:: Data to process ::

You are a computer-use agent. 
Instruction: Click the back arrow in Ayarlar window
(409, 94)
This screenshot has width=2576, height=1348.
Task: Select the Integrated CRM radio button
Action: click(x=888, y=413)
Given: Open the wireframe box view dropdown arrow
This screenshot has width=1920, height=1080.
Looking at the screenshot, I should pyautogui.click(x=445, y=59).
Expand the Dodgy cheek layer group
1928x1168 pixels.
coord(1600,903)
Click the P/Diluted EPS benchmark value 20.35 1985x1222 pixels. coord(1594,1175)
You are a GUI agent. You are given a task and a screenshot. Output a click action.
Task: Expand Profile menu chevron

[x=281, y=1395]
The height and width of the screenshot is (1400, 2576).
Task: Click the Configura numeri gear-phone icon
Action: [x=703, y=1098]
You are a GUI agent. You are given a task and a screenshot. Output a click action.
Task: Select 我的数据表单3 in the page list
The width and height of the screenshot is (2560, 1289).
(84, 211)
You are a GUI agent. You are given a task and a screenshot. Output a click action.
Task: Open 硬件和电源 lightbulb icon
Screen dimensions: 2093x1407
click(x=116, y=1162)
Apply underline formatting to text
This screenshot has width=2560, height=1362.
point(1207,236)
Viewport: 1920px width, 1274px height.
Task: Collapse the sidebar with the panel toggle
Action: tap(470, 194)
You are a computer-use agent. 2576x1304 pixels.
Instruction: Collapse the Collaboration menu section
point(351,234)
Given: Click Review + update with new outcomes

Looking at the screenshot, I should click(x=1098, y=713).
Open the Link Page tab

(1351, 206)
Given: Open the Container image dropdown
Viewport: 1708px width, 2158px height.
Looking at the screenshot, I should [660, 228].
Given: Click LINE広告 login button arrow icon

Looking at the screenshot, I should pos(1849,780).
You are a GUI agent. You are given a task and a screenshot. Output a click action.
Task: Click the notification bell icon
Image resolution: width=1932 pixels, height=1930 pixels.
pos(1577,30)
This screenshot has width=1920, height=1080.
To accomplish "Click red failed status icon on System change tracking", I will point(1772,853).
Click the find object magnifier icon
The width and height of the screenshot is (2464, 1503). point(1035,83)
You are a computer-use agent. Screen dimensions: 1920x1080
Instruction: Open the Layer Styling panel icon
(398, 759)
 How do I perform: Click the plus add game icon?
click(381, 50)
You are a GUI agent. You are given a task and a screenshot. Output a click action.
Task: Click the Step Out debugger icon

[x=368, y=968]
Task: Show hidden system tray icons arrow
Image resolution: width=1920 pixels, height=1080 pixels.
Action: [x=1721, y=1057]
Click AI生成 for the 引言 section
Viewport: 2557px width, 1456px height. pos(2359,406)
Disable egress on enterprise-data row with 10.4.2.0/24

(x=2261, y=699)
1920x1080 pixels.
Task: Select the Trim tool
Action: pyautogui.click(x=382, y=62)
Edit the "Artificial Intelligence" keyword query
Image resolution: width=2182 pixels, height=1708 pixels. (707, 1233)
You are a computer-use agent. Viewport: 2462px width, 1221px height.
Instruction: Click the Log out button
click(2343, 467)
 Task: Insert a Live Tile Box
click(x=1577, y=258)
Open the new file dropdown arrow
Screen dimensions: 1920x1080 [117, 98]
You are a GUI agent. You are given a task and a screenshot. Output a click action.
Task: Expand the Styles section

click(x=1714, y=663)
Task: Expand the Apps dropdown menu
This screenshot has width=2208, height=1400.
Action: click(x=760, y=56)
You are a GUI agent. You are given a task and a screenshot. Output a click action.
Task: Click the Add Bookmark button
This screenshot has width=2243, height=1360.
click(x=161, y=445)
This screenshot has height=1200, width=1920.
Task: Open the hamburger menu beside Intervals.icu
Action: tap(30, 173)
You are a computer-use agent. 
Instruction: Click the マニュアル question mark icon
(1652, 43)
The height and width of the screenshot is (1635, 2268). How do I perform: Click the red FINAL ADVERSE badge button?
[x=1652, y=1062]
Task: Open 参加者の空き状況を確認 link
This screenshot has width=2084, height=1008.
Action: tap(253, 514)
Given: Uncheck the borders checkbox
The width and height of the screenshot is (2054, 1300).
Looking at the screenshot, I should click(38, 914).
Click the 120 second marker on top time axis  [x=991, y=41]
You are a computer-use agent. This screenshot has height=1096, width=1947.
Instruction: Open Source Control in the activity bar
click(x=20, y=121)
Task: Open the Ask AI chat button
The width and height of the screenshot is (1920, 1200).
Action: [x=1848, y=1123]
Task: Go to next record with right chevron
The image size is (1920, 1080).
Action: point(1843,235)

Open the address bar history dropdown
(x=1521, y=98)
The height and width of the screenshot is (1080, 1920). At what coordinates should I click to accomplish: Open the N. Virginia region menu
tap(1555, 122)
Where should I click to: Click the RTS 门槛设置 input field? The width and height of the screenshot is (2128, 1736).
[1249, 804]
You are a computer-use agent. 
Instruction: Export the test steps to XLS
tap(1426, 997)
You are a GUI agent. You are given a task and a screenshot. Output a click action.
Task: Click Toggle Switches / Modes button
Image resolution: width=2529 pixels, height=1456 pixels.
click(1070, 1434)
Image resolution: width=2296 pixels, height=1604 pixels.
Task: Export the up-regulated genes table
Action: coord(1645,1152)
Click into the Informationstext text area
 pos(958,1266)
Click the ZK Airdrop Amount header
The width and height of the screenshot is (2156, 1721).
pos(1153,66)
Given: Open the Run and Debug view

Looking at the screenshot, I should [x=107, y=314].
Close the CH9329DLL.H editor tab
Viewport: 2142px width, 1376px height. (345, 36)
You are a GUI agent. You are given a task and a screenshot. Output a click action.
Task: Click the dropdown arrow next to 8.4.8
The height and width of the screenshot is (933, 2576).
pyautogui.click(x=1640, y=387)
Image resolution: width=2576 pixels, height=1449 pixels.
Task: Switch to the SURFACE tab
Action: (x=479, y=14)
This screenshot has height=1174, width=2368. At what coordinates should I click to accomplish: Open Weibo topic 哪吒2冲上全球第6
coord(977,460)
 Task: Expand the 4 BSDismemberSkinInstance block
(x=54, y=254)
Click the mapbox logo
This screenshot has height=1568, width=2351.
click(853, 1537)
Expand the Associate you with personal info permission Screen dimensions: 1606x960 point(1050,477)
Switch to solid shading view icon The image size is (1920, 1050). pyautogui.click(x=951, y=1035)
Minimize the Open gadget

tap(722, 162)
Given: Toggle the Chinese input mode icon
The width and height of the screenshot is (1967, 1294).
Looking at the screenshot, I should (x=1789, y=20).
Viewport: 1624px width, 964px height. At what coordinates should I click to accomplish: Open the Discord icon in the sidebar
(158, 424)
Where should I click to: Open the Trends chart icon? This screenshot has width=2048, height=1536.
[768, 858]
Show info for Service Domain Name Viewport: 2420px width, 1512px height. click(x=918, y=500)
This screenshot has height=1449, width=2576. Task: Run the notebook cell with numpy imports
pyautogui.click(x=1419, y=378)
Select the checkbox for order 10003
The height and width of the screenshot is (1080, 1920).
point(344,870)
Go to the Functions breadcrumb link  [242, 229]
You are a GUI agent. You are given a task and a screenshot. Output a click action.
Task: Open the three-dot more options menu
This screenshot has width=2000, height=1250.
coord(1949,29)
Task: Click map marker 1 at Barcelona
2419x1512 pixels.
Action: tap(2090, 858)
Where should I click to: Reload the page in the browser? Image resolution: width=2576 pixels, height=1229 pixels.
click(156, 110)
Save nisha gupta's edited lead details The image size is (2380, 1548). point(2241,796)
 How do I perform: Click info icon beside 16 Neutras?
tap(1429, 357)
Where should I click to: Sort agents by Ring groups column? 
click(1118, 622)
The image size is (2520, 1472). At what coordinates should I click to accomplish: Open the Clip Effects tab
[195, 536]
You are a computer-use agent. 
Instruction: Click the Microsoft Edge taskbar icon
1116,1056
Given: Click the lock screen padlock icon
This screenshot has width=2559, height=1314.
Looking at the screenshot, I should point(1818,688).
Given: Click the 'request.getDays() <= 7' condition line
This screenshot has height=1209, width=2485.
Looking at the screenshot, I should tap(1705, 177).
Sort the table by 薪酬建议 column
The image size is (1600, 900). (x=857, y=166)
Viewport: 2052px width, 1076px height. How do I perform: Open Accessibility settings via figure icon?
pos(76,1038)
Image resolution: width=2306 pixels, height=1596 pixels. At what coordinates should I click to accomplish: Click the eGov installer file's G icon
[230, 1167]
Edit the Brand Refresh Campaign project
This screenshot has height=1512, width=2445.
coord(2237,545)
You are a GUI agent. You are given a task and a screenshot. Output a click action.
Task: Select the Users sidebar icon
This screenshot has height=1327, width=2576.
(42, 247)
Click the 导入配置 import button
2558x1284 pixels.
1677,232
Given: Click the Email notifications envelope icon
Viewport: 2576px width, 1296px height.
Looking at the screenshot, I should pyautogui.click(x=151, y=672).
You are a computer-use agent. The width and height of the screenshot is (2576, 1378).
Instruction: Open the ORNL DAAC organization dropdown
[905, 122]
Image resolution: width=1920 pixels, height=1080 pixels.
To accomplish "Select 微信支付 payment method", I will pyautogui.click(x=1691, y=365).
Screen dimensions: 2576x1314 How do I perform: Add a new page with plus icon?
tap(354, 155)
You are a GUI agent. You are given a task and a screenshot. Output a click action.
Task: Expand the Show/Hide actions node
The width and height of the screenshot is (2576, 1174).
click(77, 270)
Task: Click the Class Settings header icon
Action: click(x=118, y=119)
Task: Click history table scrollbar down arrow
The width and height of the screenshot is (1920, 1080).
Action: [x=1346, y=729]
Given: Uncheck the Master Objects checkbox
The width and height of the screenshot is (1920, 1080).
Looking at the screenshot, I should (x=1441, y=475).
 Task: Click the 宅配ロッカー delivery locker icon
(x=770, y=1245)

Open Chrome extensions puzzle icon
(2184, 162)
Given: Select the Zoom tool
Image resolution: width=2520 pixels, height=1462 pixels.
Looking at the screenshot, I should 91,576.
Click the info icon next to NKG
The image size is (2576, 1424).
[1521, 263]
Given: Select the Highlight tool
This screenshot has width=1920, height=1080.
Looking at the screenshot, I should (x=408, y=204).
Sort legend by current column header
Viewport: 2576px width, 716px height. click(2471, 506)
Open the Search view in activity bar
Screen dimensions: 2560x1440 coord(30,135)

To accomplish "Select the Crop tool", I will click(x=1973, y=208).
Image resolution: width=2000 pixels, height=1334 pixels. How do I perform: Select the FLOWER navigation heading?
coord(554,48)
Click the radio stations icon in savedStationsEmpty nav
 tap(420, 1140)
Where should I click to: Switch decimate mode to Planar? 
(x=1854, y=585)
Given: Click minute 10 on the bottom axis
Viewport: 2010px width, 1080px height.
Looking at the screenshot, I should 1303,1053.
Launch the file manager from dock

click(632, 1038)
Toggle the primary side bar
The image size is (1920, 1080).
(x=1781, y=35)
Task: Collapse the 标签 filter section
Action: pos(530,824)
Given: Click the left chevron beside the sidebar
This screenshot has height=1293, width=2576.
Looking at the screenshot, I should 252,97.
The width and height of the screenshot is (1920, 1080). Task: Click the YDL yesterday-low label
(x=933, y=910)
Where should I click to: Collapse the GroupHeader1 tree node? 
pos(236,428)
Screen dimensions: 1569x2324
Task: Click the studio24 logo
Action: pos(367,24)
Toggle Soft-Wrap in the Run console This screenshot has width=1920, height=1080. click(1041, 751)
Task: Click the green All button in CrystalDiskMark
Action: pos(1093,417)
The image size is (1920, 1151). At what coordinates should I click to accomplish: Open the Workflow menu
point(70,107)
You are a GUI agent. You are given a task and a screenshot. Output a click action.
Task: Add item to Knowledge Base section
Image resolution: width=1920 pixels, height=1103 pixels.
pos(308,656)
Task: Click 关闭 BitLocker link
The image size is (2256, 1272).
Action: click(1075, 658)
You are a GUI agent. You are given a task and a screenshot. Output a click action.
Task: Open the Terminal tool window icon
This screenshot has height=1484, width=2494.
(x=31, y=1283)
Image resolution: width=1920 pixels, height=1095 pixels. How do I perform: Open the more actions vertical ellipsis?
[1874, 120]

:::

**What you need to do:** Among the records above, find each line holding the string "will" and pull it out.

**Written response:**
To accomplish "Click red failed status icon on System change tracking", I will point(1772,853).
To accomplish "Select 微信支付 payment method", I will pyautogui.click(x=1691, y=365).
To accomplish "Select the Crop tool", I will click(x=1973, y=208).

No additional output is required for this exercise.